The broccoli mandate was referenced by the conservative Supreme Court Justice Antonin Scalia in 2012, in his summation against healthcare reform. On March 27 of that year, Justice Scalia asked Donald B. Verrilli Jr., a lawyer for the Obama administration, to defend the individual shared responsibility provision (commonly called the individual mandate) of the Affordable Care Act (ACA), saying to Verrilli:

It may well be that everybody needs health care sooner or later, but not everybody needs a heart transplant, not everybody needs a liver transplant ... Could you define the market? Everybody has to buy food sooner or later, so you define the market as food, therefore, everybody is in the market; therefore, you can make people buy broccoli.

Opponents of reform — such as Justice Scalia — say that it should not be compulsory for American people to purchase health insurance under the Affordable Care Act just because it is beneficial, otherwise, an enforcement body could similarly mandate Americans to buy broccoli because of its benefits to human health, which they say is an example of over-reaching authority. It has been described as a form of the slippery slope and reductio ad absurdum arguments.

Supporters of the individual mandate have questioned this analogy. For example, Verrilli told Justice Scalia that the health care market is unique and:

... quite different [to the food market]. The food market, while it shares that trait that everybody's in it, it is not a market in which your participation is often unpredictable and often involuntary. It is not a market in which you often don't know before you go in what you need, and it is not a market in which, if you go in and – and seek to obtain a product or service, you will get it even if you can't pay for it.

==Legacy==
Use of the so-called 'broccoli mandate' in the summations of conservative justices in the National Federation of Independent Business v.
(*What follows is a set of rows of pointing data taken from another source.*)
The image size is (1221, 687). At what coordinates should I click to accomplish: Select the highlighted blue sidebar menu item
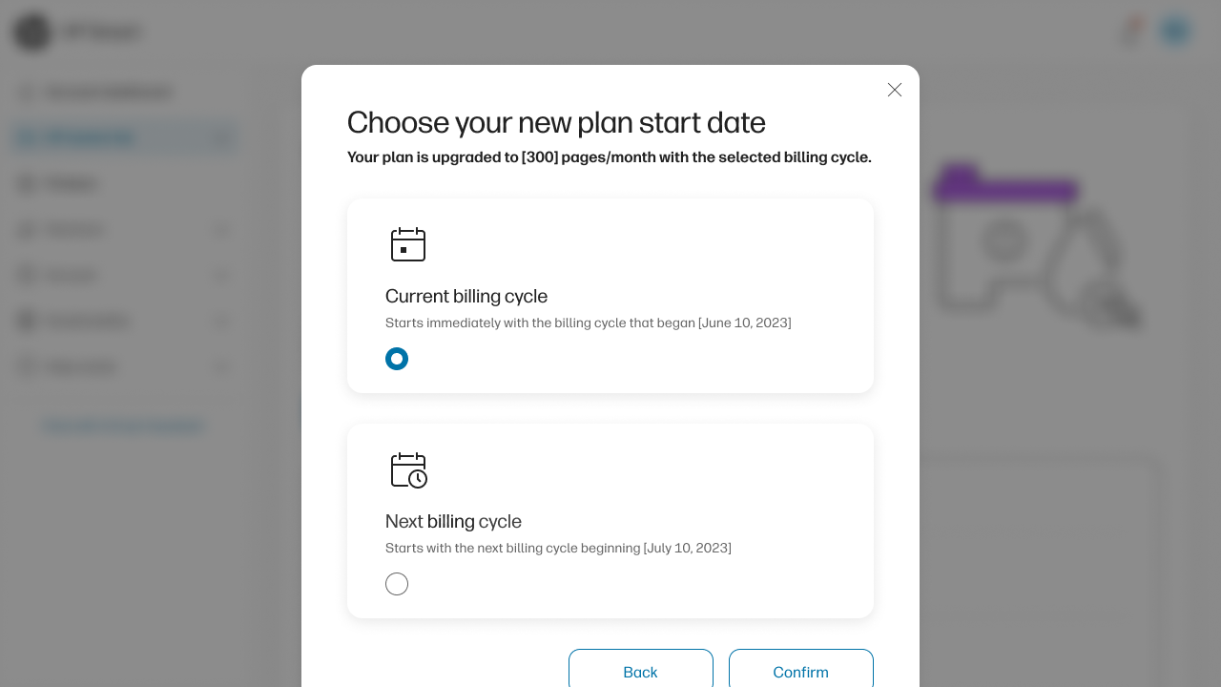click(x=124, y=138)
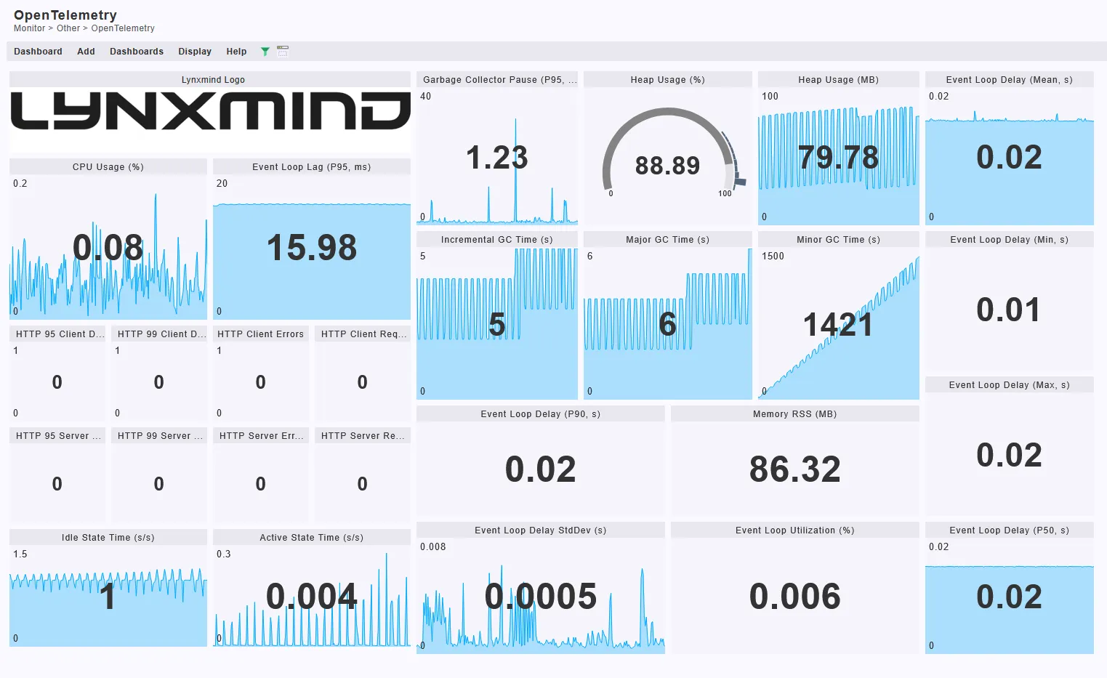Click the green filter icon
This screenshot has width=1107, height=678.
(x=265, y=51)
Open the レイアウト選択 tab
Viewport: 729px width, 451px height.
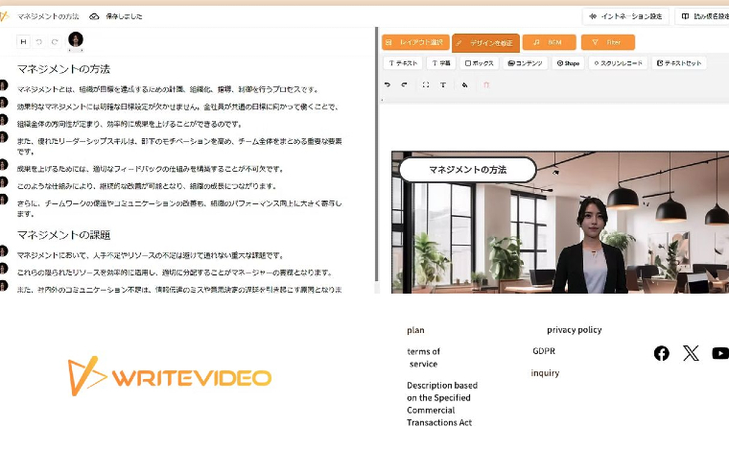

Sebelius (NFIB) case was said to have:

... sealed broccoli's immortality in constitutional jurisprudence. The three main written opinions included twelve references to broccoli and five separate discussions of the broccoli mandate's legal implications. Five justices cited the government's inability to provide a satisfying answer to the broccoli hypothetical as a justification for creating a novel limitation on Congress's Commerce Clause powers and for concluding that the ACA's mandate exceeded that limit. Even the dissenters to the Commerce Clause holding felt compelled to respond to what Justice Ginsburg referred to as "the broccoli horrible."